HEK293T cells were transiently transfected to express either the human A(1) adenosine receptor together with pertussis toxin-resistant cysteine-to-glycine forms of the a subunits of G(i1) (C351G), G(i2) (C352G), and G(i3) (C351G) and wild-type G(o1)alpha or fusion proteins comprising the A(1) adenosine receptor and these G(i/o) G proteins to compare A(1) adenosine receptor agonist-mediated activation of these G(i) family G proteins upon coexpression of individual G(i/o) G proteins and receptor versus expression as receptor-G protein fusion proteins. Addition of the adenosine receptor agonist 5'-N-ethylcarboxamidoadenosine (NECA) to membranes of pertussis toxin-treated cells resulted in a concentration-dependent stimulation of [S-35]-GTP gamma S binding with comparable amounts of NECA required to produce half-maximal stimulation following transfection of A(1) adenosine receptor and G(i/o) G proteins either as fusion proteins or as separate polypeptides, However, the magnitude of agonist-mediated activation of GTP gamma S binding was greatly enhanced by expressing the A(1) adenosine receptor and G(i) family G proteins from chimaeric open reading frames. This observation was consistent following the study of more than 40 agonists. Na preferential activation of any G protein was observed with more than 40 A(1) receptor agonists following cotransfection of receptor with G protein or transfection of receptor-G protein fusion proteins.

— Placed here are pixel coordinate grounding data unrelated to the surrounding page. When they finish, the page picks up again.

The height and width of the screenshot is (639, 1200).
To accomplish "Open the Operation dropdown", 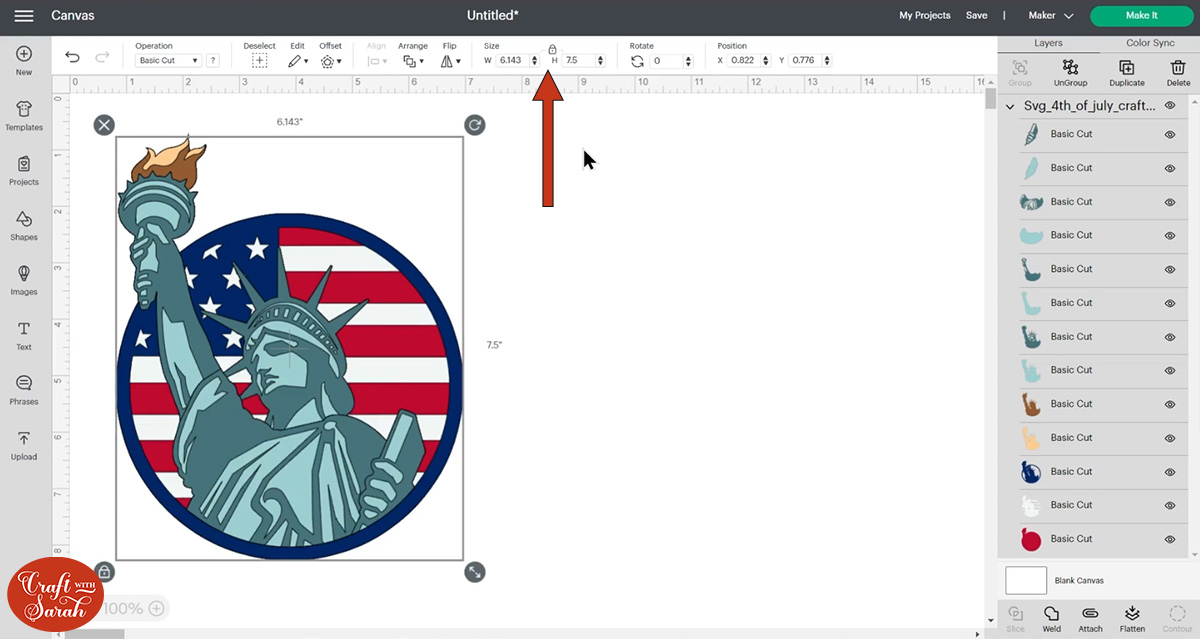I will click(x=166, y=60).
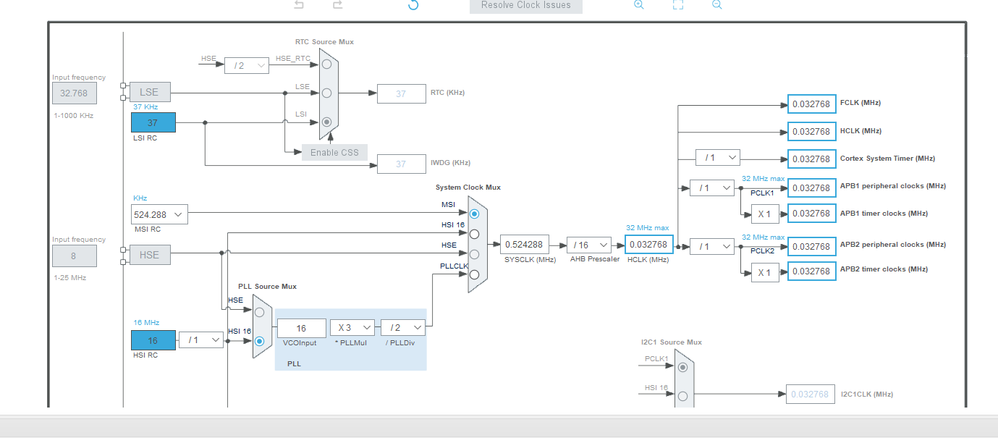Viewport: 998px width, 438px height.
Task: Open the AHB Prescaler /16 dropdown
Action: [589, 245]
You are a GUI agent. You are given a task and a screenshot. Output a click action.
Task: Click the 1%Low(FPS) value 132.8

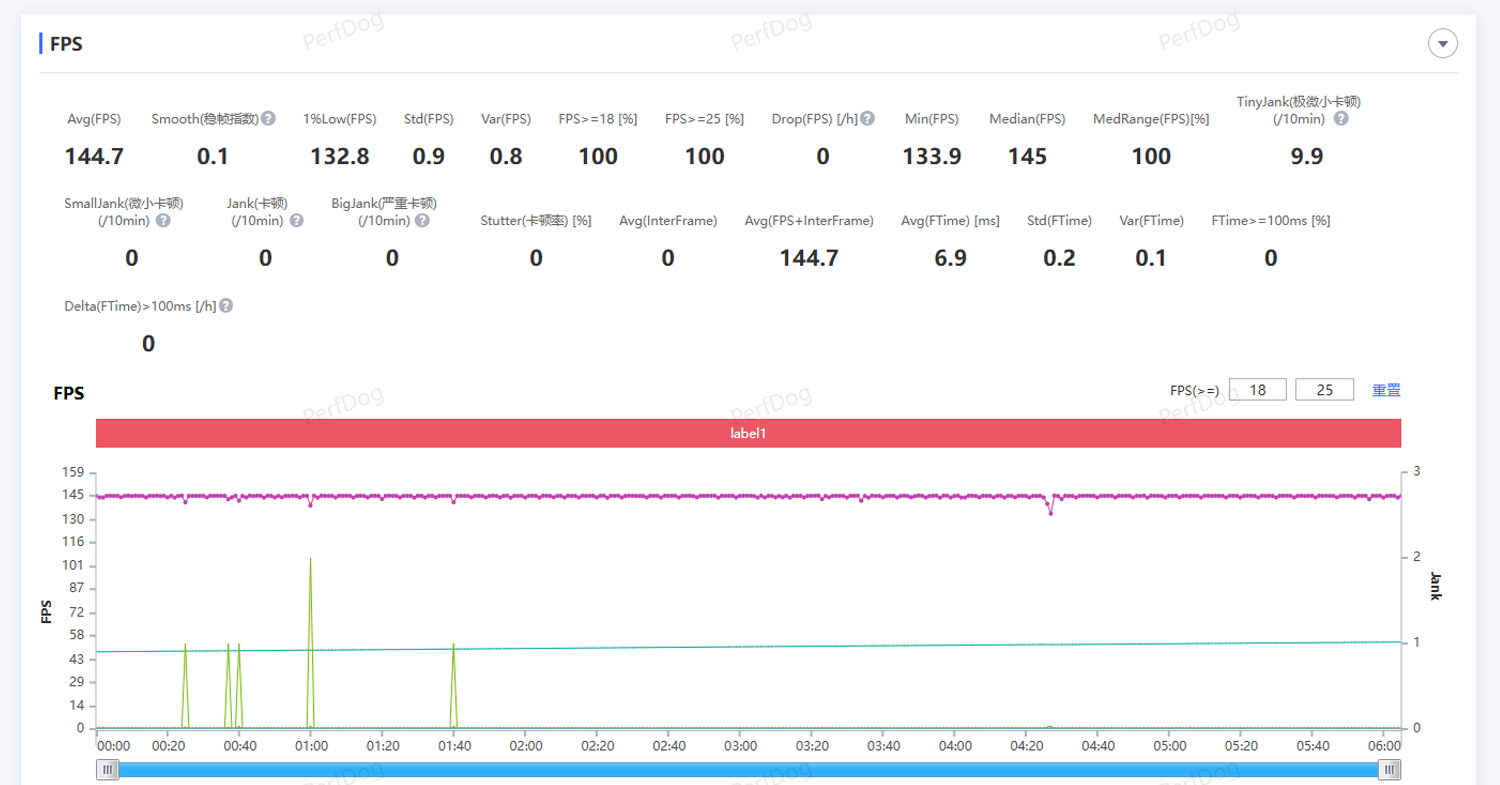tap(340, 156)

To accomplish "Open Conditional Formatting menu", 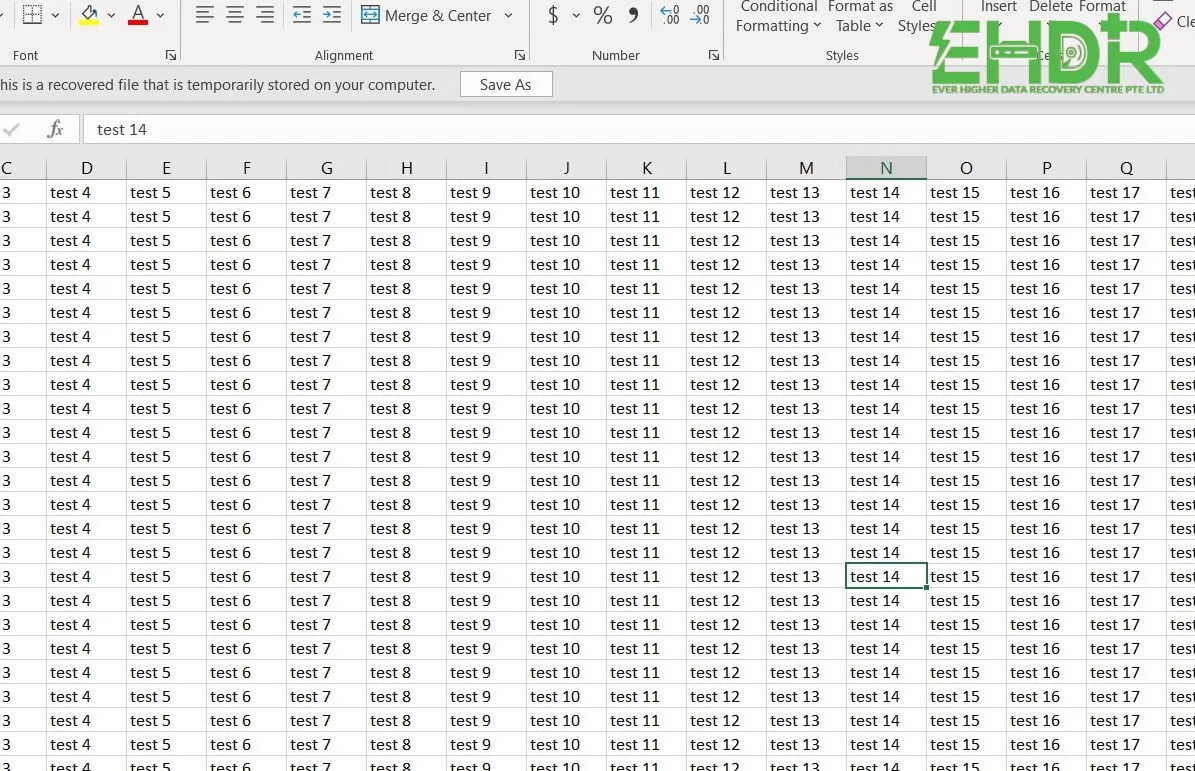I will 778,17.
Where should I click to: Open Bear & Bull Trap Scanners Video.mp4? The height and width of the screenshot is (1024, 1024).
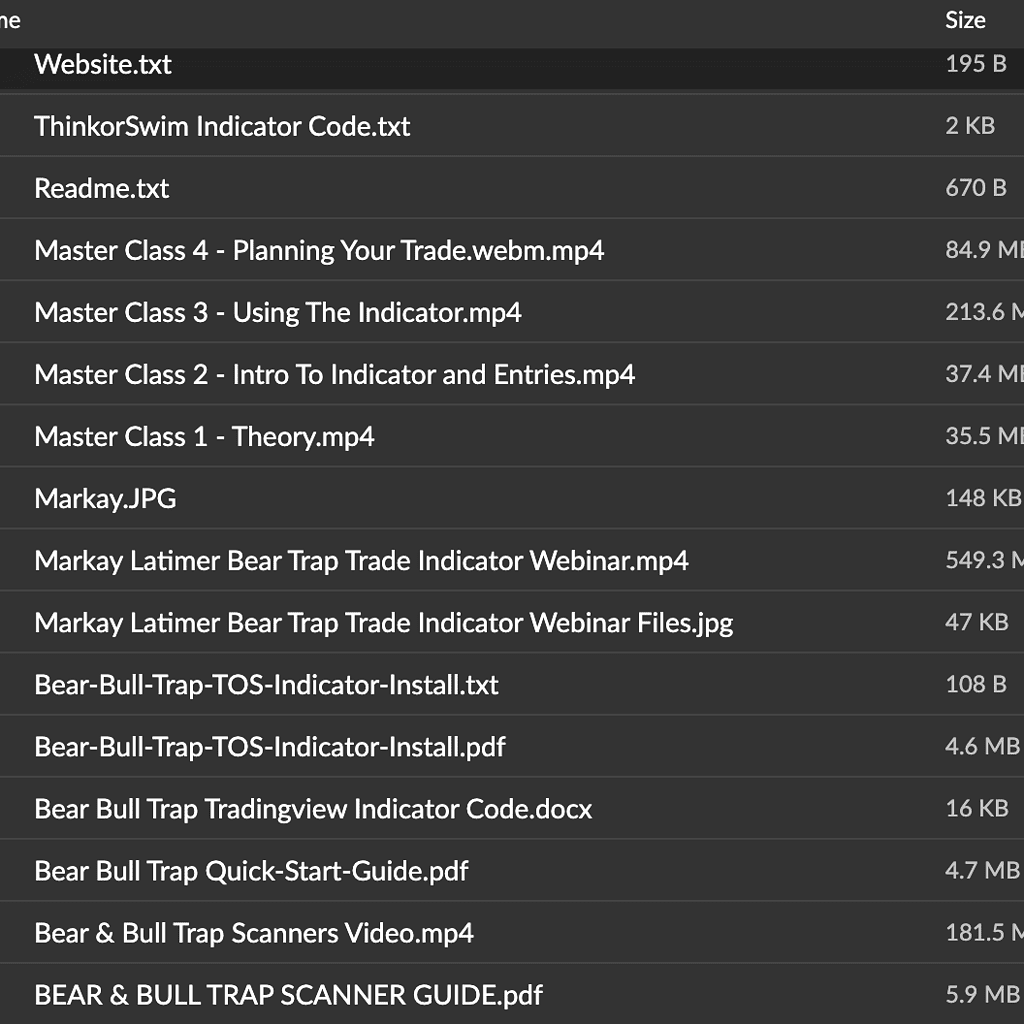click(x=254, y=933)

These studies demonstrate the utility of using fusion proteins to study receptor-G protein interaction, show that the A(1) adenosine receptor couples equally well to the G(i/o) G proteins G(i1)alpha, G(i2)alpha, G(i3)alpha, and G(o1)alpha, and demonstrate that for a range of agonists there is no selectivity for activation of any particular A(1) adenosine receptor-G(i/o) G protein combination.